Growing up in the Lower Ranks by S. Mahalingam

Part I - The New Faculty
Part II - Our First Home

Part III - Early years of the University of Ceylon

In 1950 the University of Ceylon was spread across the city at three centres. The main body of the University was at Thurstan Road, its seat being the old Ceylon University College founded in 1921. Three Faculties -Arts, Oriental Studies and Science - the main library and the university administration were located there. The Faculty of Medicine was at Kynsey Road, close to the General Hospital, Colombo, while the Faculty of Engineering the youngest of the five faculties was at the CTC. The common man usually referred to the Thurstan Road complex as "The University".

The University of Ceylon was relatively small in those years. When it was established in 1942 it had four faculties and 904 students. With steady expansion taking place, particularly after the end of the war in 1945, the total student population rose to about 1500 by 1950. In spite of its tender age and small size it was already gaining a reputation for its academic standards. It enjoyed a high public esteem and there were a few academic staff who had resigned from the prestigious Ceylon Civil Service (CCS) to join the University staff. Much of the planning of the infrastructure of university education and administration was in the capable hands of Sir Ivor Jennings as none of the academic staff had had any experience of university management. He had come to Ceylon from the London School of Economics and was already the author of eleven books. In spite of the heavy load imposed on him by the dismally slow pace of the Peradeniya scheme, he was also writing books in Ceylon. At the time we came into contact with him he was already LLD (Lond), DLitt (Cantab) and his formidable presence was an inspiration to the junior staff members. Some of the senior staff members were not far behind him. The faculty of Science had two of its staff with, DSc (Lond) while the Arts and Oriental Studies had one DLitt (Lond) each. Those of us who had grown up in the sleepy, uninspiring and stifling environment of the CTC found the university environment very stimulating. Most of the academic staff we came to know had very good first degrees and commendable records of post-graduate research.

"The University is not a Government Department nor is it organised like one", wrote Sir Ivor Jennings in 1948. Its administration was indeed compact and efficient. It consisted of the VC, a Registrar and two Assistant Registrars, one of whom, having had training in Printing, was also the Manager of the Ceylon University Press. All the printing work such as the university publications, stationery and question papers handled by the Press which also undertook the binding of books and periodicals. The Main Library had one Librarian and two Assistant Librarians.

The General Office was run by a Chief Clerk and about 10-15 clerks; there was no Bursar. This little office handled the entire work relating to finance, establishment, general administration and also the Peradeniya Scheme.

A Parkinsonian proliferation of staff was set in later with a predictable loss of efficiency and reliability. As rar as my recollection goes the university did enjoy the luxury of official motor vehicles. The VC was often seen getting around the university grounds on foot, and when he went outside the university complex he drove his own elderly car.

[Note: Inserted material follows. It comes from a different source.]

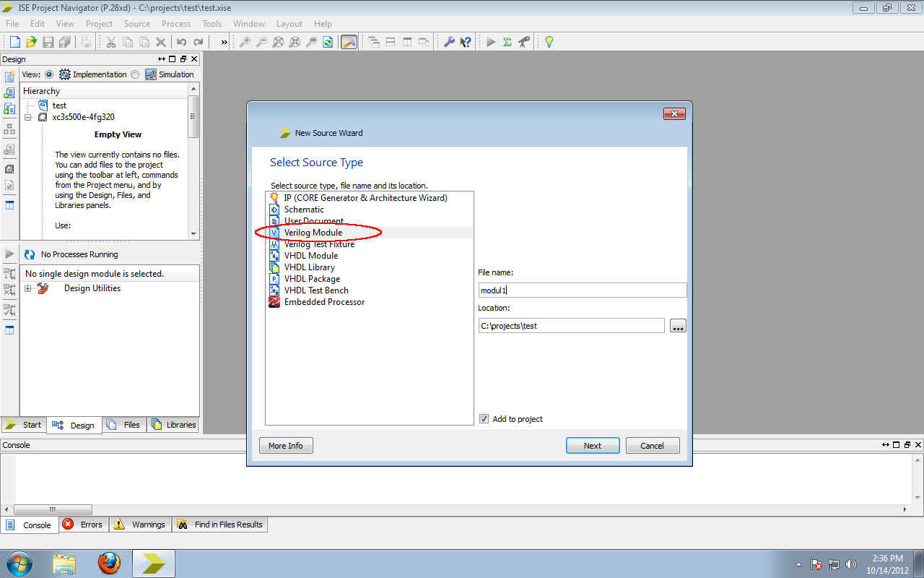Open the Project Settings wrench icon
Viewport: 924px width, 578px height.
coord(450,41)
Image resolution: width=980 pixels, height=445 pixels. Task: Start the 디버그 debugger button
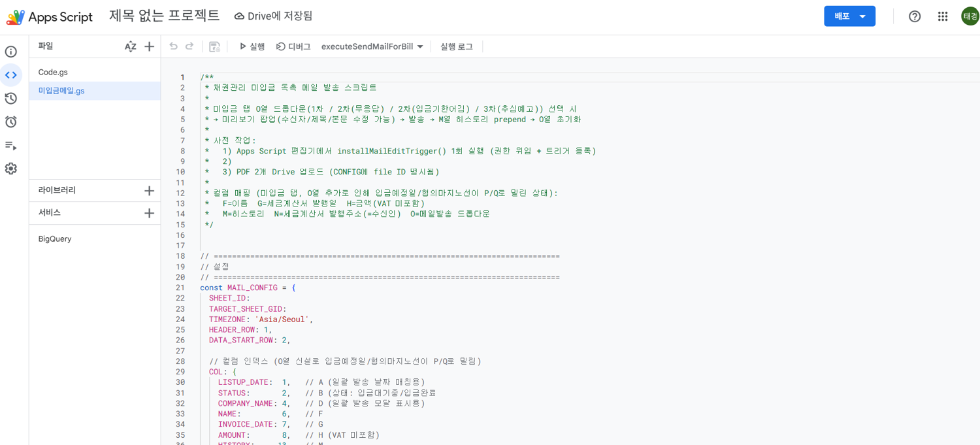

A facet of university life in those years still remains clear in my memory. It happened at the end of my first month of service in the University, and I had gone to the university office to collect my pay-cheque. The office was on the first floor of College House where the offices of the VC and the other administrators were located. I obtained my cheque with a mere verbal self-identification, and walked out reading the particulars written on it. Somewhere I had taken the wrong turn and suddenly I found myself in the VC’s balcony. Sir Ivor was deeply absorbed in what he was writing and I noticed a number of bound volumes, open and propped up in front of him. I hadn't obviously disturbed him, and I tiptoed out of the place quickly. I did not realise at that time that I would never again see a VC in our university doing academic work.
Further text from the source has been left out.